5. The registrant’s other certifying officer(s) and I have disclosed, based on our most recent evaluation of internal control over financial reporting, to the registrant’s auditors and the audit committee of the registrant’s board of directors (or persons performing the equivalent functions):

(a) All significant deficiencies and material weaknesses in the design or operation of internal control over financial reporting which are reasonably likely to adversely affect the registrant’s ability to record, process, summarize and report financial information; and

(b) Any fraud, whether or not material, that involves management or other employees who have a significant role in the registrant’s internal control over financial reporting.

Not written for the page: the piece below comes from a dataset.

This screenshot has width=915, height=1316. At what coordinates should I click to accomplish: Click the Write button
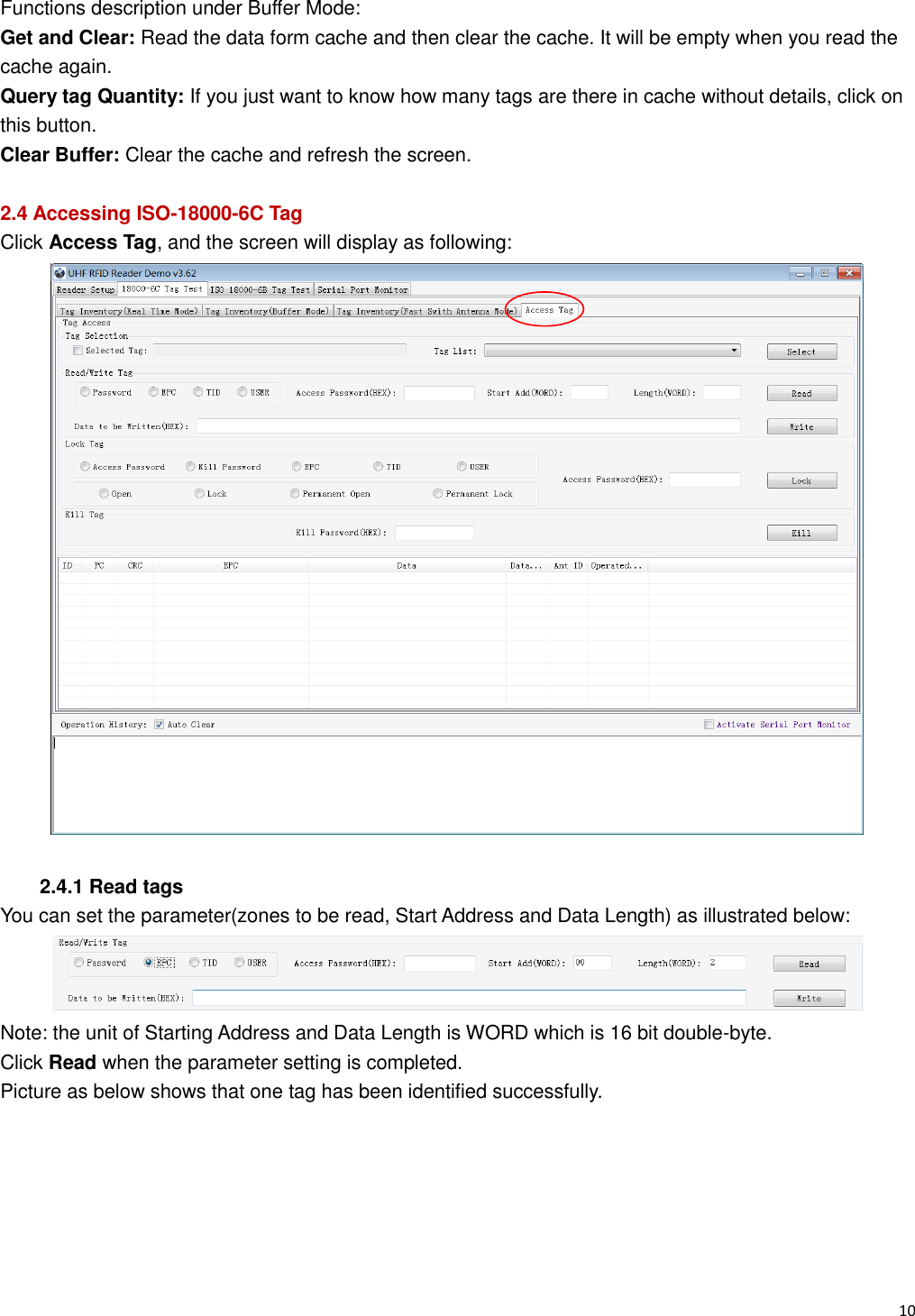pos(801,425)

Date: February 9, 2010	/s/ Robert Y. Newell
	Robert Y. Newell
	Vice President, Finance and Chief Financial Officer (Principal Financial and Accounting Officer)

EX-32.1

Exhibit 32.1

CERTIFICATION

Pursuant to the requirement set forth in Rule 13a-14(b) of the Securities Exchange Act of 1934, as amended, (the “Exchange Act”) and Section 1350 of Chapter 63 of Title 18 of the United States Code (18 U.S.C. §1350), Bernard A. Hausen, M.D., Ph.D., Chief Executive Officer of Cardica, Inc. (the “Company”), and Robert Y. Newell, Chief Financial Officer of the Company, each hereby certifies that, to the best of his or her knowledge:

1. The Company’s Quarterly Report on Form 10-Q for the period ended December 31, 2009, to which this Certification is attached as Exhibit 32.1 (the “Periodic Report”), fully complies with the requirements of Section 13(a) or Section 15(d) of the Exchange Act; and

2. The information contained in the Periodic Report fairly presents, in all material respects, the financial condition and results of operations of the Company.

In Witness Whereof, the undersigned have set their hands hereto as of the 9th day of February, 2010.

/s/ Bernard A. Hausen, M.D., Ph.D. Bernard A. Hausen, M.D., Ph.D.	/s/ Robert Y. Newell Robert Y. Newell
Chief Executive Officer	Chief Financial Officer

This certification accompanies the Form 10-Q to which it relates, is not deemed filed with the Securities and Exchange Commission and is not to be incorporated by reference into any filing of Cardica, Inc. under the Securities Act of 1933, as amended, or the Securities Exchange Act of 1934, as amended (whether made before or after the date of the Form 10-Q), irrespective of any general incorporation language contained in such filing.